→ **Task description**:
Your answer must be an exact copy of the lines from the one containing "You are a GUI" through the last line of the records below, with no pictures; please include nothing else.

Screenshot grounding data:
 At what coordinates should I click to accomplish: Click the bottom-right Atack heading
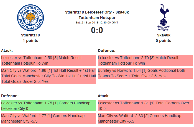coord(104,96)
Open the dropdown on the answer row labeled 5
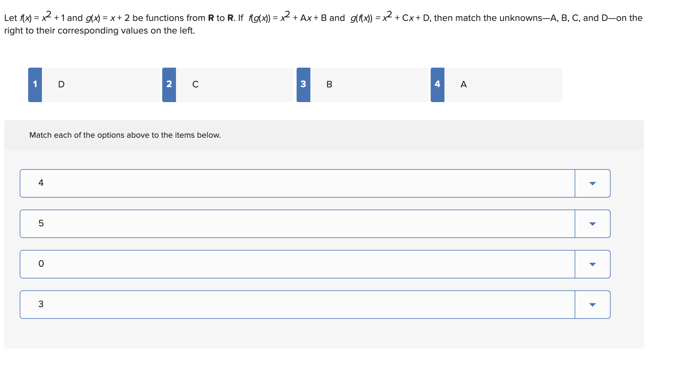 [x=592, y=224]
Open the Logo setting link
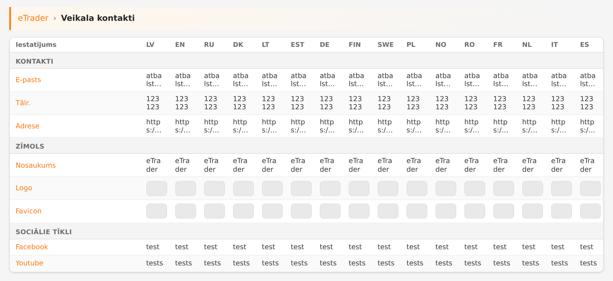 click(x=24, y=188)
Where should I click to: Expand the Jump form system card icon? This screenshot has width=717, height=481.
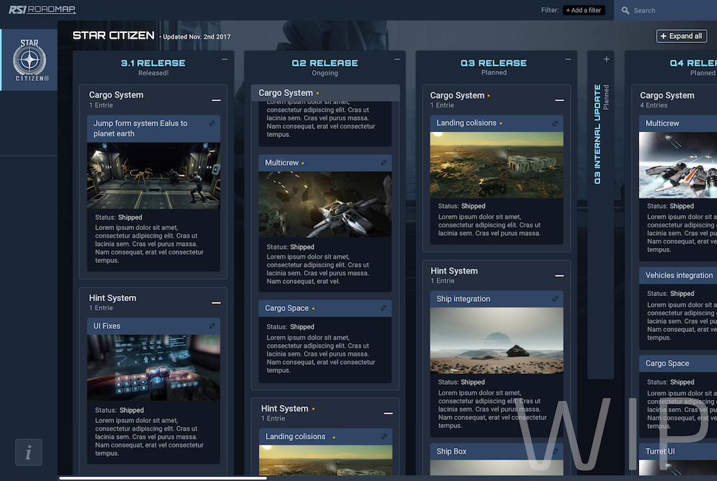click(x=212, y=124)
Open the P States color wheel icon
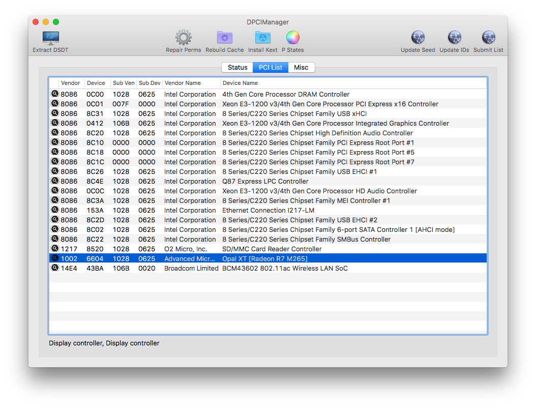The width and height of the screenshot is (536, 408). pyautogui.click(x=292, y=38)
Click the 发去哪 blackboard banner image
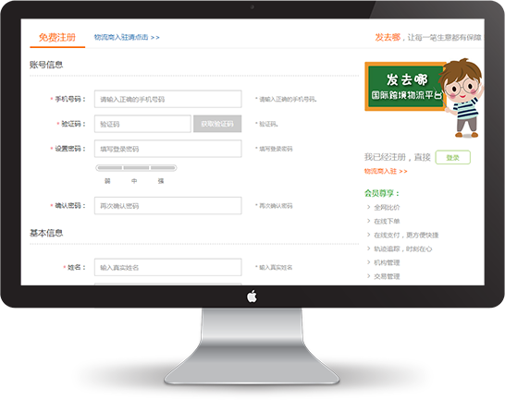 point(405,87)
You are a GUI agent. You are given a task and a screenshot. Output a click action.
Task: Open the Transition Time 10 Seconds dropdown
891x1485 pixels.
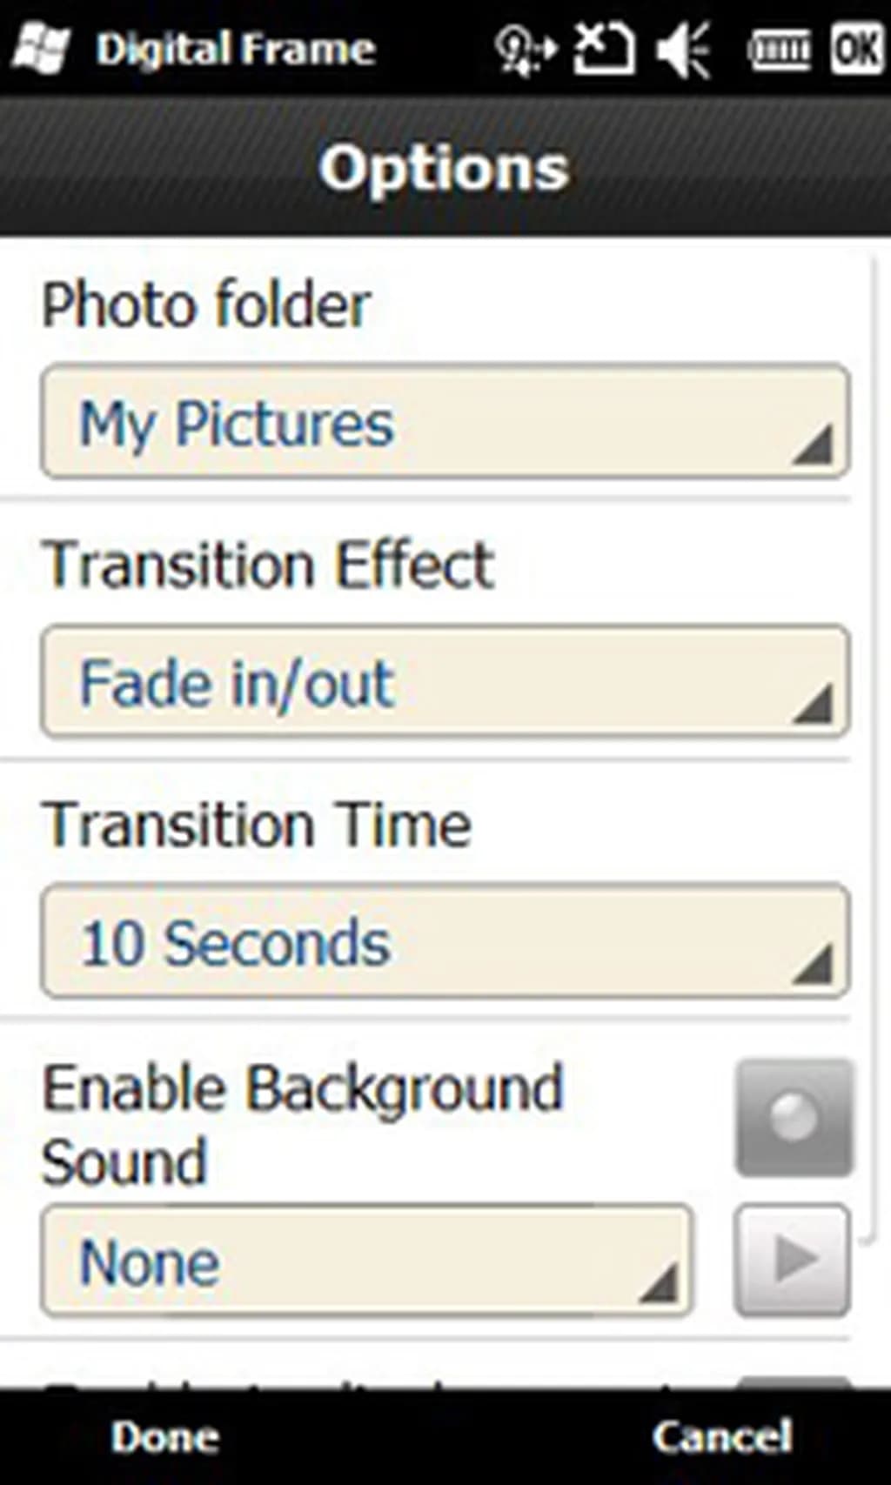[x=445, y=941]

→ **Response**:
You are a GUI agent. You are given a task and a screenshot. Output a click action.
Task: Open the Transition Time 10 Seconds dropdown
891x1485 pixels.
[x=445, y=941]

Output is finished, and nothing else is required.